_Stored data_
━━━━━━━━━━━━━━━━━━━━
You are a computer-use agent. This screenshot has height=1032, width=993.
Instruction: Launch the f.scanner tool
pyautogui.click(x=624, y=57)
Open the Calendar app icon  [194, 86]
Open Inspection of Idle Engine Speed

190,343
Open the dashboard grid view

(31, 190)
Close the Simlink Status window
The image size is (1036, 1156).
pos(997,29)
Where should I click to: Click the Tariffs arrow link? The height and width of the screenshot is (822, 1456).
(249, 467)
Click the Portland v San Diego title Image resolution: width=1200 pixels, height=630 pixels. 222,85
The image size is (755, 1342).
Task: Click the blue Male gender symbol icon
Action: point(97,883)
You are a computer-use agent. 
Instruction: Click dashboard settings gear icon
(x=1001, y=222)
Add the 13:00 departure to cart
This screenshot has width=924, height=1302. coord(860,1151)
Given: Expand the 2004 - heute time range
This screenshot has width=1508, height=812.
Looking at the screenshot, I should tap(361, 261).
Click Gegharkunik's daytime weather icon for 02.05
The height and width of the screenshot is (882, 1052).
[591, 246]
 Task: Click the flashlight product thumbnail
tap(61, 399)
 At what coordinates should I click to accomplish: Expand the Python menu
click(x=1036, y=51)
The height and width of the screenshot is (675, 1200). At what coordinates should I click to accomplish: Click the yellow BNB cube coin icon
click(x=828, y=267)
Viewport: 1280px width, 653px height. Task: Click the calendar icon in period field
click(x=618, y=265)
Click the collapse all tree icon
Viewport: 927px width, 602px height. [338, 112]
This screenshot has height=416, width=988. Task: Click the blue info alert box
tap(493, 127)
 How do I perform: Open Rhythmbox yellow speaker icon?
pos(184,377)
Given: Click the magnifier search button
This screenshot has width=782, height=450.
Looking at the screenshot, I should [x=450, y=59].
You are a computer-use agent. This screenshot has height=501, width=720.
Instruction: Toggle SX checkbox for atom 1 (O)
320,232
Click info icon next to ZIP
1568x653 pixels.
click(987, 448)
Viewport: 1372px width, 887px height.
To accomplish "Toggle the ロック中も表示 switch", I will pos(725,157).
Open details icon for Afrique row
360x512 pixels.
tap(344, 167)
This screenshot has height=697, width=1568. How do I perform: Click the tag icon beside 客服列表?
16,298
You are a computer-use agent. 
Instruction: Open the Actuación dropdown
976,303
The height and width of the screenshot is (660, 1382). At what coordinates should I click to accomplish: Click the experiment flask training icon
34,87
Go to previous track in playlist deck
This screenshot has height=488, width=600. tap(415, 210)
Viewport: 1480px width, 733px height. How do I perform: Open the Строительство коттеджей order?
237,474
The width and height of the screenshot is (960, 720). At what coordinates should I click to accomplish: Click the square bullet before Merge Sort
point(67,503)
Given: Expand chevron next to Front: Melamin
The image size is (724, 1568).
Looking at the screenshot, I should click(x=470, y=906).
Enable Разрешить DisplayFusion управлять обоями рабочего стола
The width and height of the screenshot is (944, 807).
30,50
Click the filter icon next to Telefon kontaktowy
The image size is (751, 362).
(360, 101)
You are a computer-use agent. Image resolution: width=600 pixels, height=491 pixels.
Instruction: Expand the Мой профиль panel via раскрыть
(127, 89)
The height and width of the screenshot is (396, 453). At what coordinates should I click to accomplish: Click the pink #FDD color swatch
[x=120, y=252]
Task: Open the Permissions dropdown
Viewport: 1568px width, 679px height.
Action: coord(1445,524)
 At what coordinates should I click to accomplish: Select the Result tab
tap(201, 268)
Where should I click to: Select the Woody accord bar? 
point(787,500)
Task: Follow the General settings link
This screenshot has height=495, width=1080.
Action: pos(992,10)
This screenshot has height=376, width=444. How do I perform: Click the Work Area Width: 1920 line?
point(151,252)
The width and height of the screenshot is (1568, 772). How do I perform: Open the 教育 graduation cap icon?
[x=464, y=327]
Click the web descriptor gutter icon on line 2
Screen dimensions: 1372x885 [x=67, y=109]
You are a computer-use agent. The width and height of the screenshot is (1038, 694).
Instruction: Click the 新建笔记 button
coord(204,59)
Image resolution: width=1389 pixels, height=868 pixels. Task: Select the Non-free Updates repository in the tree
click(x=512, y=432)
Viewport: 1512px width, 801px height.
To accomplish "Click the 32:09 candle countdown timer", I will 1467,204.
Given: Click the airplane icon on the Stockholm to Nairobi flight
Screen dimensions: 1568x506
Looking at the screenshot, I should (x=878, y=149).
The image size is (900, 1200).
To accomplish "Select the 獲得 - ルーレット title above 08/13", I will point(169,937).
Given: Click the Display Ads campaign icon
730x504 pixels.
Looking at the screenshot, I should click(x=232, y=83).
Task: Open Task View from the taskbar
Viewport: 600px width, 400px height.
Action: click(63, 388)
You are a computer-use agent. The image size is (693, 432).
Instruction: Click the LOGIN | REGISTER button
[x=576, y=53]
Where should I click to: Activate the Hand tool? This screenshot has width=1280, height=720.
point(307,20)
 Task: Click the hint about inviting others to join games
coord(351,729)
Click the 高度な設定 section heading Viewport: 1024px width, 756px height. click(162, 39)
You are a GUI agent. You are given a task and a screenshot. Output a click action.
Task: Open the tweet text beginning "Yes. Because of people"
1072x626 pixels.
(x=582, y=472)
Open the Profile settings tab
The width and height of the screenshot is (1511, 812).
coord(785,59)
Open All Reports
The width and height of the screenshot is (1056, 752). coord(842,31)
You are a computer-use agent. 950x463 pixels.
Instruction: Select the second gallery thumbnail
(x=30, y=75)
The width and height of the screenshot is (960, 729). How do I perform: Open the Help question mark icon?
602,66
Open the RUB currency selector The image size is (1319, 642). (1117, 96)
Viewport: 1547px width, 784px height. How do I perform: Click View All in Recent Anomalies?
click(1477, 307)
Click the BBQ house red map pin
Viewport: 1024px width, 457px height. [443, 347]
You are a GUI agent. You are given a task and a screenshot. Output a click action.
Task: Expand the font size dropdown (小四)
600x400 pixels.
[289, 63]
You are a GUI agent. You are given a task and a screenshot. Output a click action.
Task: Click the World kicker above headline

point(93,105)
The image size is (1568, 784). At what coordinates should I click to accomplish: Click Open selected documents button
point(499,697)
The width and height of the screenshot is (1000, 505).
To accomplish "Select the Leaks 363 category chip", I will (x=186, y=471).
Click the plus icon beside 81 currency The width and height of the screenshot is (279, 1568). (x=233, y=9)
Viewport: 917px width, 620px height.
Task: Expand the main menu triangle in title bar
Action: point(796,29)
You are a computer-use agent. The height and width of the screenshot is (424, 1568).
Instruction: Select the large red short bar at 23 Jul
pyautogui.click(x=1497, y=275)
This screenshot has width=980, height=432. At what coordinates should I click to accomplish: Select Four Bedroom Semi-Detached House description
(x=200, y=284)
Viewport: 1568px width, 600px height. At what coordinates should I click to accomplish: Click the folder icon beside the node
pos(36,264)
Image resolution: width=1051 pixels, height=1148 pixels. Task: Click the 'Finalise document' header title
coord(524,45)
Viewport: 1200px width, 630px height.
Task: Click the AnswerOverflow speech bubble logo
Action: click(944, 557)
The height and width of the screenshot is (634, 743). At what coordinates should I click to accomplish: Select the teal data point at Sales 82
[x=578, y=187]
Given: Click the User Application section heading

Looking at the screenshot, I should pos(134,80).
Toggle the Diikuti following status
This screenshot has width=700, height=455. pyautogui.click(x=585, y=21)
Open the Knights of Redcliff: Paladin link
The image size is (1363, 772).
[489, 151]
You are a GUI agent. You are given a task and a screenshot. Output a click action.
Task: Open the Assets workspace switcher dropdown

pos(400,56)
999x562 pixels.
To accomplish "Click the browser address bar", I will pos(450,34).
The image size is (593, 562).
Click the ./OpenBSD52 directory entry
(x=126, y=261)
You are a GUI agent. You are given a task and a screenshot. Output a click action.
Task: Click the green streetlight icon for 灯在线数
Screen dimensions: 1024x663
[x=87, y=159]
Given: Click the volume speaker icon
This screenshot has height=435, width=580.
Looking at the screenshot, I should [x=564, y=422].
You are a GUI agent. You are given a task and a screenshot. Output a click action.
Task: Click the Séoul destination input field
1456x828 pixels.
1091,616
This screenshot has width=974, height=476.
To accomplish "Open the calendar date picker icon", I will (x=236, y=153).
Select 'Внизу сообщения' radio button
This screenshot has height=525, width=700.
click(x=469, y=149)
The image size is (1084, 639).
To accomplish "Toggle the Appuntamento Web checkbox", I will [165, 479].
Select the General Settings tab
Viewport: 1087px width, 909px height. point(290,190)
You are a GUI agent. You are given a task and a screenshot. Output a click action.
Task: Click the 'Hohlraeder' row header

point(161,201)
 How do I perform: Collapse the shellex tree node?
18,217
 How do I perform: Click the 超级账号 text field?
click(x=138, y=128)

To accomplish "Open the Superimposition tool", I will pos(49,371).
━━━━━━━━━━━━━━━━━━━━
Nothing but the lines from the one holding "Task: Click the 'Hohlraeder' row header" to the end of the entries should be returned, each exactly as it stands.

Task: Click the 'Hohlraeder' row header

point(161,201)
 How do I perform: Collapse the shellex tree node?
18,217
 How do I perform: Click the 超级账号 text field?
click(x=138, y=128)

To accomplish "Open the Superimposition tool", I will pos(49,371).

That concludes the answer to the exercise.